As an international society, ISBNPA has greater potential to contribute to 'big picture participation in global work', compared to national organizations representing obesity or exercise science. The challenges posed by working with the Global strategy are very different to scholarly academic work; this engagement with the Global strategy is unpaid work, requires advocacy with governments and decision makers and is not often rewarded by academic funding or publication. The benefits are in making contributions to real population health efforts, and in improving the underecognised profile of physical activity among risk factors. The International Society of Behavioral Nutrition and Physical Activity (ISBNPA) had supported the development of the Global Strategy through a formal correspondence with WHO; now is a unique time for such organizations and their constituent members to contribute to the great challenges of international population behavior change.
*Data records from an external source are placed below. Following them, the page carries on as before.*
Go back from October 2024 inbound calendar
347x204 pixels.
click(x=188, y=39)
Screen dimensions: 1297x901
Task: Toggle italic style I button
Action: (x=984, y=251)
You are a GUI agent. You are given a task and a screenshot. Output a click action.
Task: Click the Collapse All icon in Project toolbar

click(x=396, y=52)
The potential roles of organizations such as ISBNPA, American College of Sport Medicine, International Association for the Study of Obesity and others are in a few key areas of research and policy. First, advocacy for physical activity, to keep it on the political and health agenda of national and regional governments, especially advocating in transitional countries where the burden of NCDs will increase dramatically in the coming decades . Second, it is important to move physical activity to a 'whole of government' agenda, to include a range of agencies, such as sport, transport and urban planning, as well as the private sector and NGOs . Organizations such as ISBNPA can be research and policy brokers in fostering these relationships, and in adopting standard internal policies, which are consistent and could be applied in different contexts. Finally, in terms of science, members of ISBNPA could contribute to the global research and surveillance agenda .
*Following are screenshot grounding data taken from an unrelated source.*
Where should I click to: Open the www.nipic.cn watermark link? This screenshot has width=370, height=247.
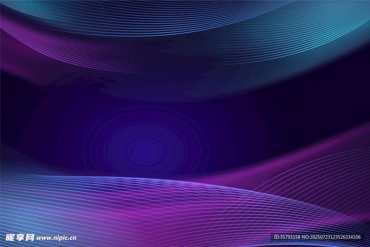[56, 238]
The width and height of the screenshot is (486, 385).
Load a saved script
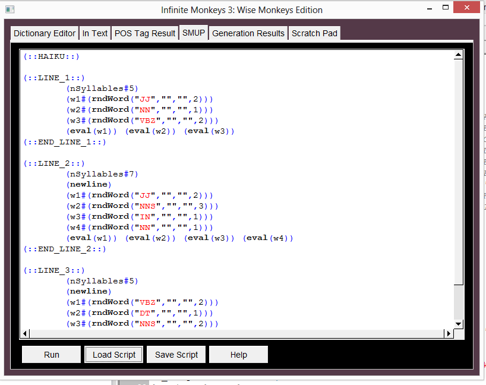(113, 354)
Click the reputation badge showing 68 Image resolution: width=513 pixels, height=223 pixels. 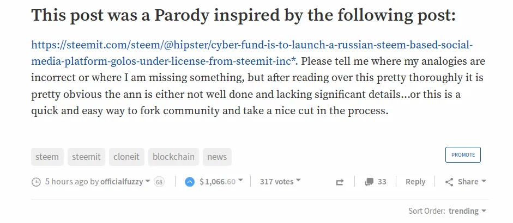pos(159,182)
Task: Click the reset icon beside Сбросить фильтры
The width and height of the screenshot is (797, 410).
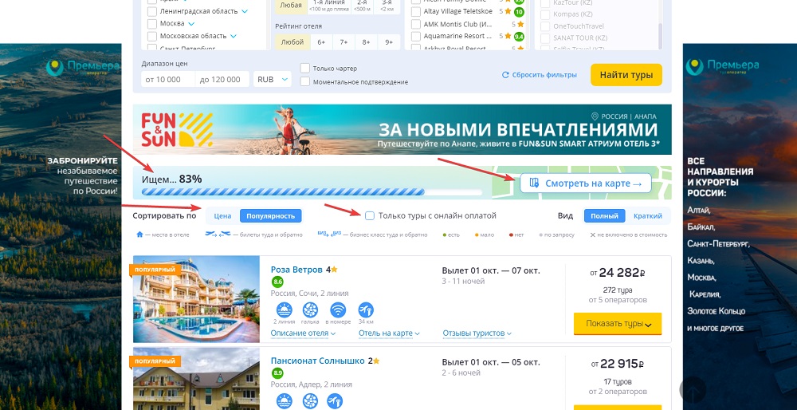Action: click(x=505, y=75)
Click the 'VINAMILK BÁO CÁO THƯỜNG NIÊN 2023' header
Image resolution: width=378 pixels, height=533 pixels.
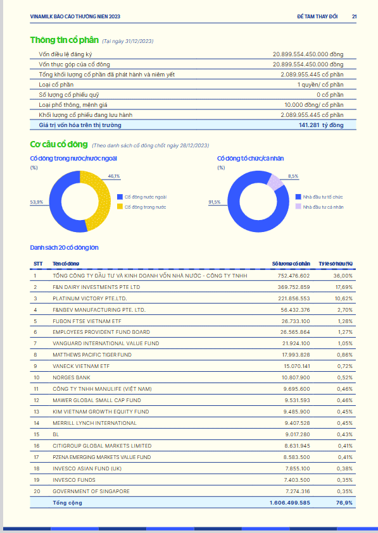click(75, 16)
The research challenges in the international context are worthy of more urgent efforts. For example, developing international measures of physical activity remains difficult. There are trade offs between capturing several domains of activity [versus one leisure time domain]. Measurement validity is difficult to establish, not only against criterion objective measures of movement or fitness, but in the varied cultural contexts and many different meanings that may be applied to the same self reported physical activity questions in different countries. Other research challenges include the definition of global impacts on inactivity. The globalization research agenda could include studies of trends in occupational physical activity, changes to the domestic and urban environments, factors contributing to the development of pervasive sedentary lifestyles, and monitoring declines in active commuting . The measurement development agenda includes establishing and using standard process and impact indicators to assess the implementation of the global strategy across sectors and populations. Finally, the evaluation designs around a global initiative preclude planned comparison groups. Assessing the impact on physical activity in countries with active policy and resourced programs can be compared to demographically similar countries with limited program development. The international research challenges here are vast, and more complex than controllable smaller sample research in developed countries. Case studies of best practice may be one possible solution, provided the evidence from these is disseminated widely. Nonetheless, for those who are serious about public health approaches to increasing physical activity, global engagement is a necessary component of the work that we have yet to do.